That’s not really true, as the first paragraph explains:
It was a choice: pay the federal estate tax (35% over $5 million) immediately or pay capital gains taxes (15% of all gains) later.
That’s not really true, as the first paragraph explains:
It was a choice: pay the federal estate tax (35% over $5 million) immediately or pay capital gains taxes (15% of all gains) later.
Well, of course. I thought the point you were making was that Steinbrenner’s heirs didn’t get a full step-up basis. Which is only true because he died in 2010. In any other year they would have received a full step-up and paid the estate tax.
That is the point, but it has more to do with the false complaint that Steinbrenner’s heirs didn’t pay either tax, than your opinion that both should be paid.
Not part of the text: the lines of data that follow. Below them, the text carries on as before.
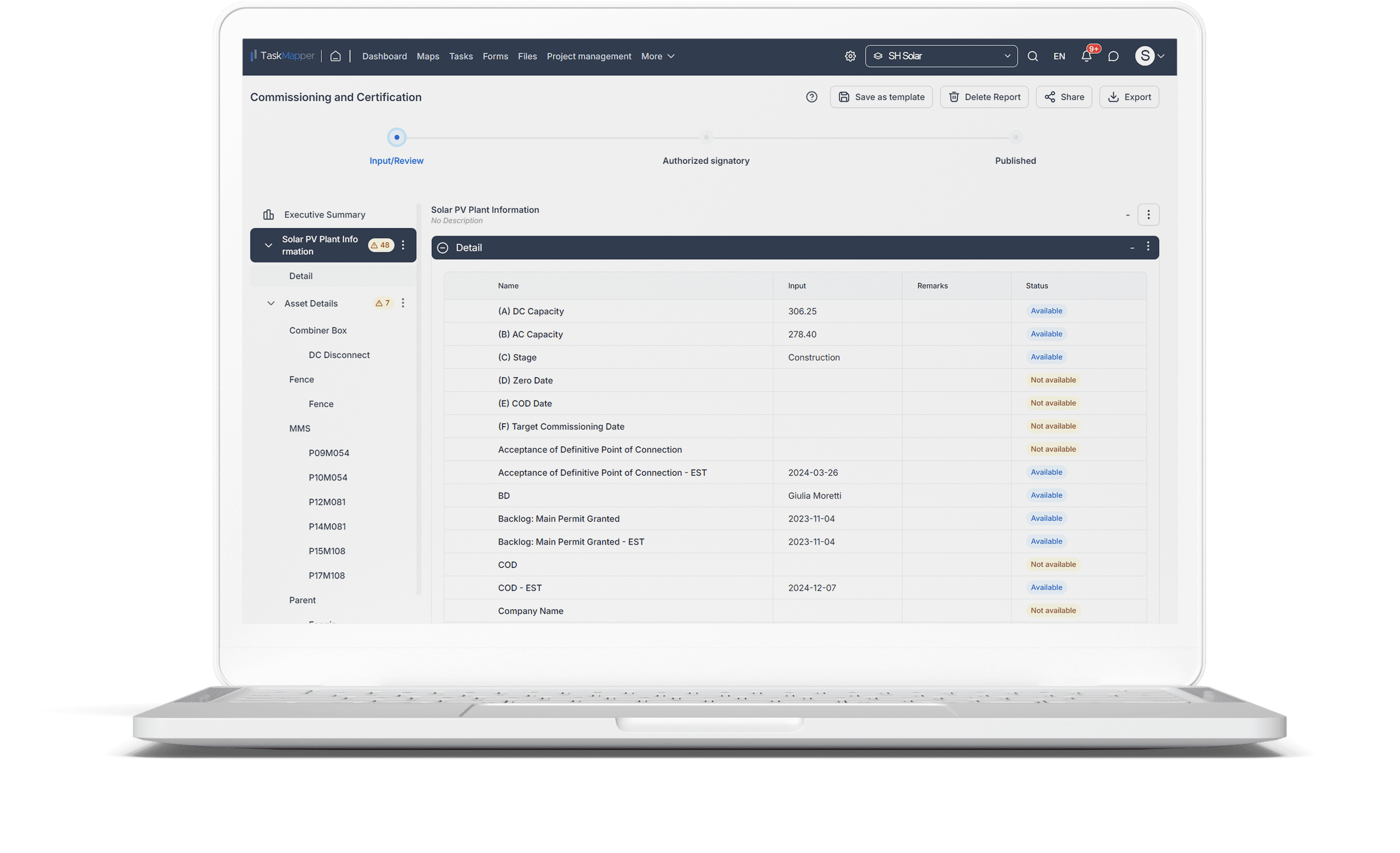Open the Project management menu

589,56
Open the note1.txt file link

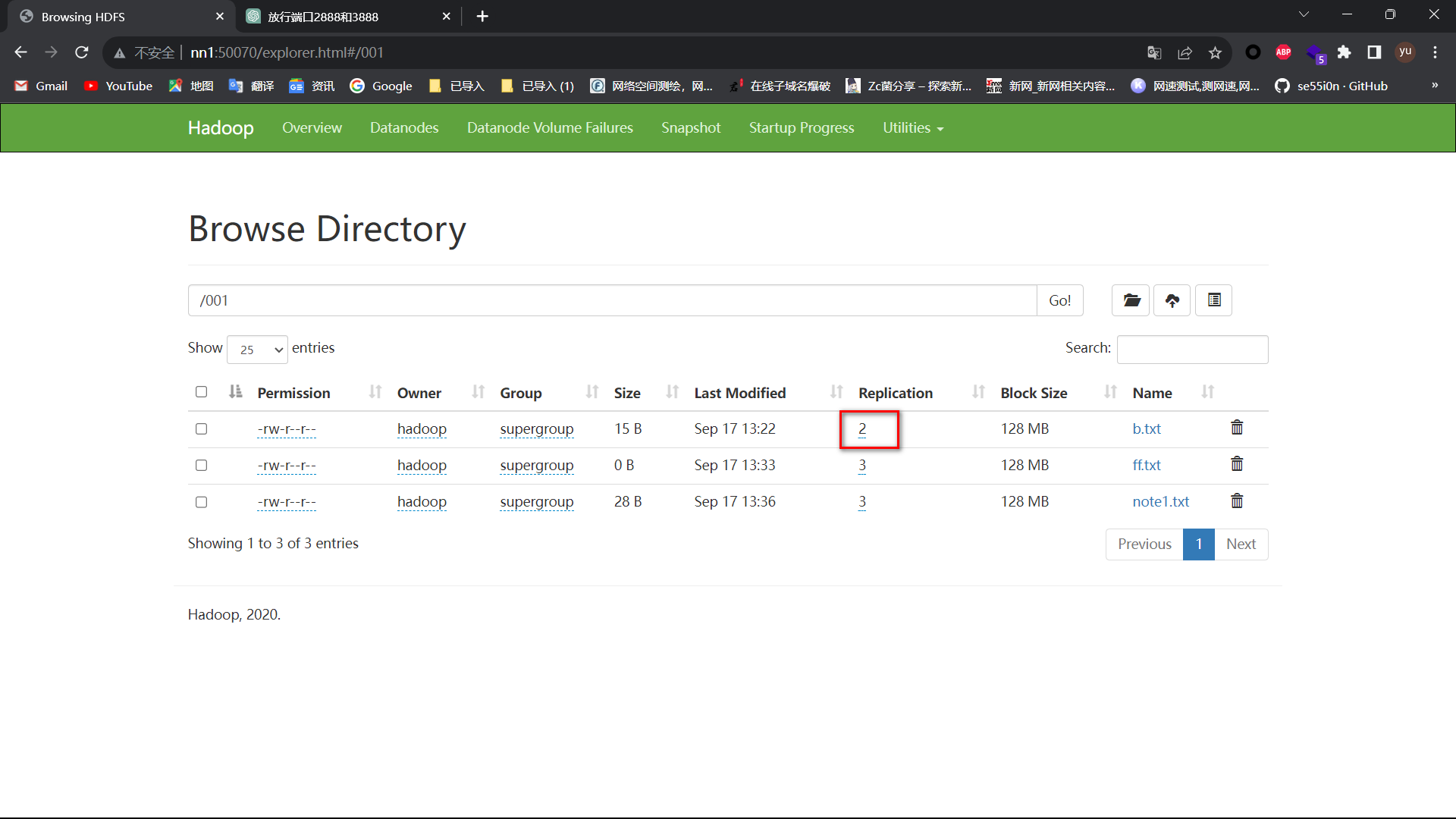coord(1160,501)
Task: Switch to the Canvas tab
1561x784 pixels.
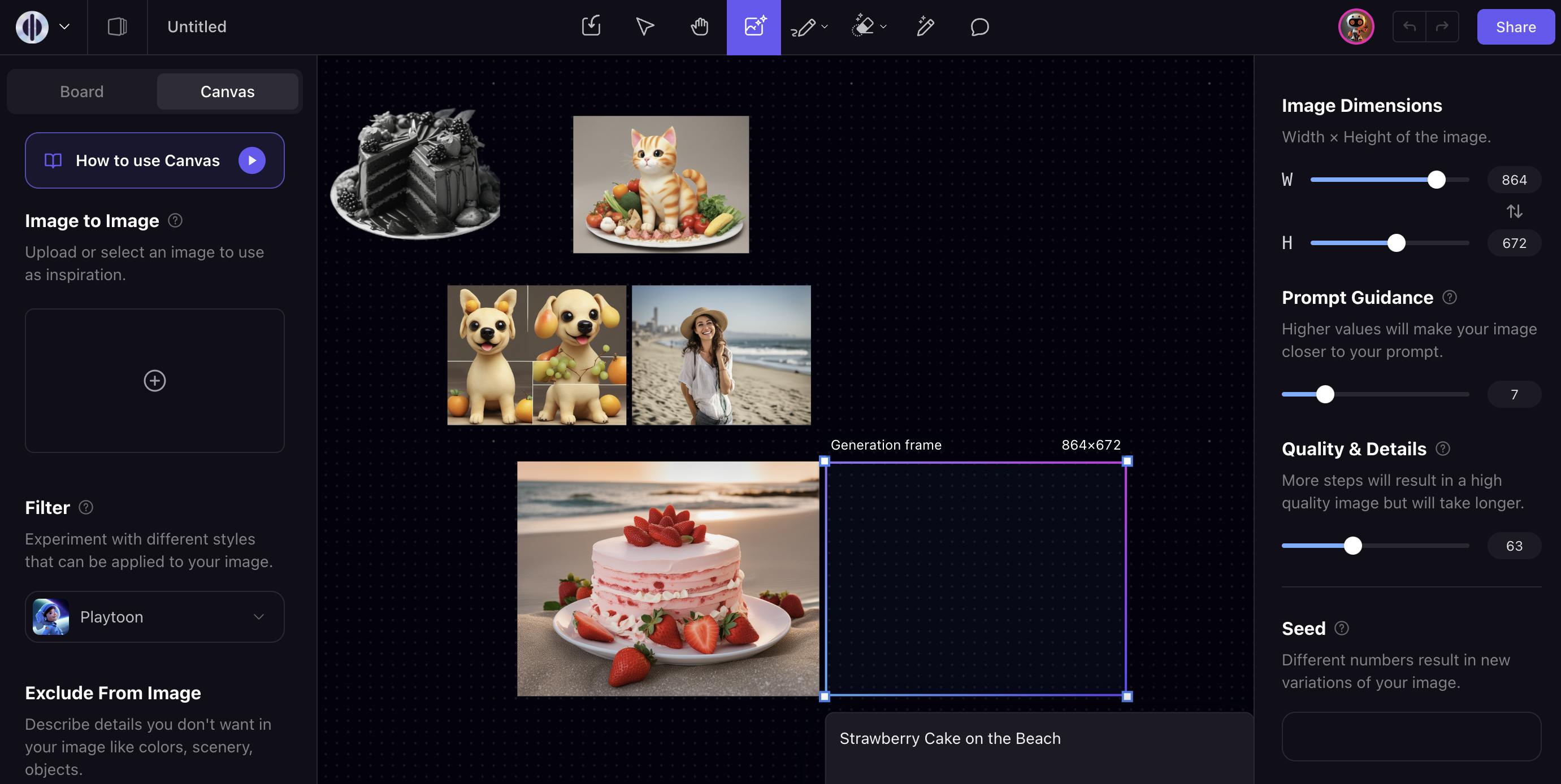Action: [227, 92]
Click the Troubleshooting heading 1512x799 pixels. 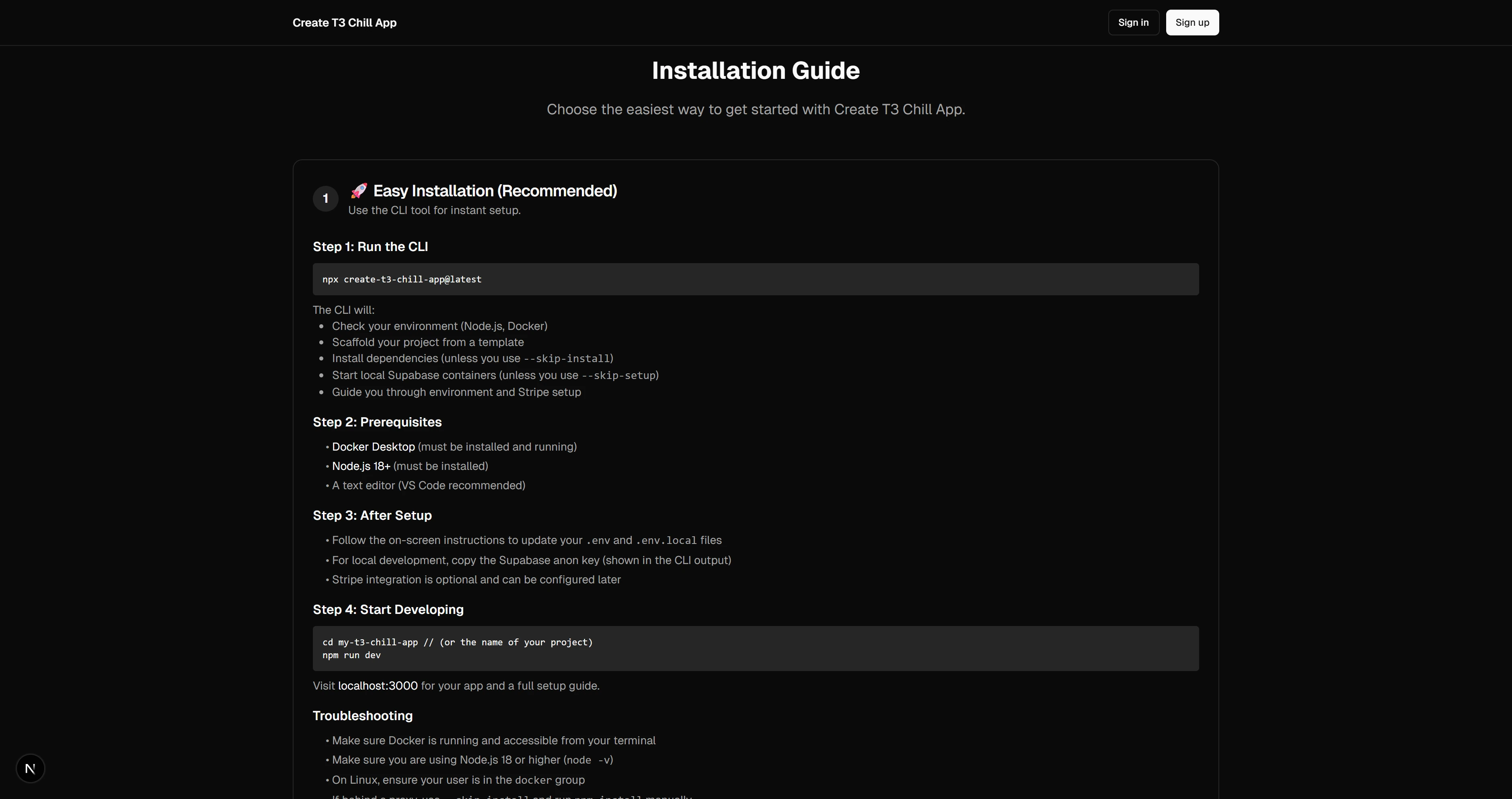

Got it. Thanks for the clarification.
Jas09’s plan:
‘Pop’ buys a stock for $10. Many years later, he leaves it to ‘Junior’, and it’s worth $100. Assuming, for the sake of argument, that other assets have exceeded the minimum for inheritance tax, Junior has to pay $50 to receive the $100 stock. The stock now has a net worth of $50, but if/when he sells it he’ll have to pay taxes on his imaginary profit of $90. After Junior pays this tax on money already taken by the government, he’s left with $36.50. That’s at 15%. At the (desired by some) 39.6% rate for capital gains, he’s left with $14.36. That’s most likely, less than the original $10 (adjusted for inflation).